Yann Tiersen en el Teatro de la Ciudad


Fotos: Rodrigo Jardón


Con una trayectoria como la de Yann Tiersen, era de esperarse que su presentación fuera excelente, pero creo que aun así excedió las expectativas de muchos. A lo largo de poco más de hora y media, el multi-instrumentalista francés ofreció una demostración de talento con la cual quedó claro porque es considerado uno de los mejores compositores de nuestros tiempos. La música de Tiersen toma elementos de diversos géneros musicales y los combina con todo tipo de instrumentos, que van desde los más convencionales hasta los más extraños, dando como resultado una mezcla sonora única. Post-Rock, Rock, Folk y música clásica fueron algunos de los géneros presentes a lo largo del concierto.

La presentación de Tiersen fue visualmente sencilla, no contó con una gran producción visual, pirotecnia y demás elementos que cada vez son más comunes en los conciertos, sin embargo, ese minimalismo sirvió para que el público concentrara toda su atención en lo que de verdad importa, la música. El sonido en el teatro fue impecable, pero definitivamente el lu
gar tuvo un efecto negativo en el público. Durante la primera media hora del concierto la mayor parte de los asistentes evitaban hacer ruido o moverse, parecía un concierto de música clásica, donde el público se limitaba a aplaudir al final de cada pieza. Tiersen varias veces se dirigió a la audiencia para decir un simple “gracias” y para decirles que si querían podían levantarse y bailar.


A pesar de lo que decía Tiersen, el público permaneció sentado, fue hasta después de que Tiersen interpretó una canción acompañado solamente de su violín, que el público se levantó y ovacionó a francés. Sin duda alguna, el impresionante solo de Tiersen en el violín fue uno de los mejores momentos de la noche, no sólo porque rompió el hielo con los asistentes, sino porque demostró una pasión por la música que se ve pocas veces. A partir de ese momento el público fue mucho más caluroso ante el francés y su banda, salvo la primera fila que permaneció sentada, lo cual llevó a que el francés hiciera un par de bromas al respecto.

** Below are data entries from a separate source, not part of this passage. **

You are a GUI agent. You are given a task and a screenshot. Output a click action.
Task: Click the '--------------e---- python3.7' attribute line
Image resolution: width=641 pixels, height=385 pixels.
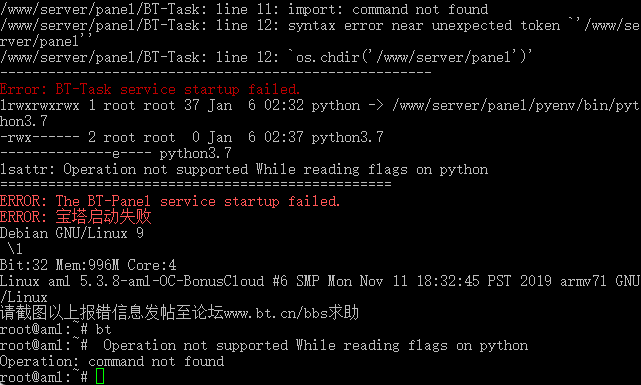coord(116,153)
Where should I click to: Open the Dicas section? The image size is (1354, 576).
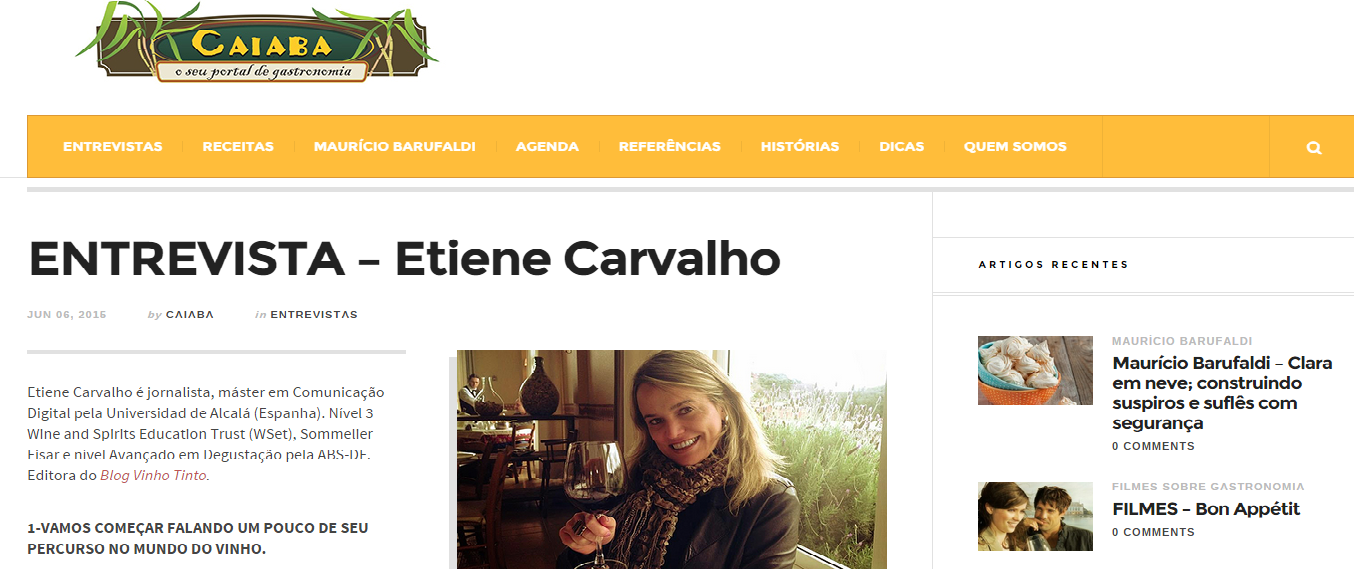pos(901,146)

Tiersen y su banda continuaron interpretando varias canciones de toda la discografía del francés entre ellas Le Train y Ashes. Era impresionante ver el proceso por el que pasaban la mayor parte de las canciones de Tiersen. Comenzaban con una simple melodía en un solo instrumento y poco a poco se unían el resto de los instrumentos, agregando un poco a la melodía inicial. Todos estos pequeños detalles terminaban mezclándose, logrando así una canción que sólo podría ser calificada como épica. La banda dejó el escenario por unos minutos antes de regresar al escenario para interpretar una hipnotizante versión de Le Quartier y La Valse d’Amélie, la cual recibió la mayor ovación de la noche. Nuevamente Tiersen dejó el escenario y regresó a los pocos minutos para interpretar la última melodía de la noche, en la cual se combinaron guitarras, sintetizadores, violín y una enérgica interpretación por parte del baterista, llegando así al clímax de una noche llena de talento.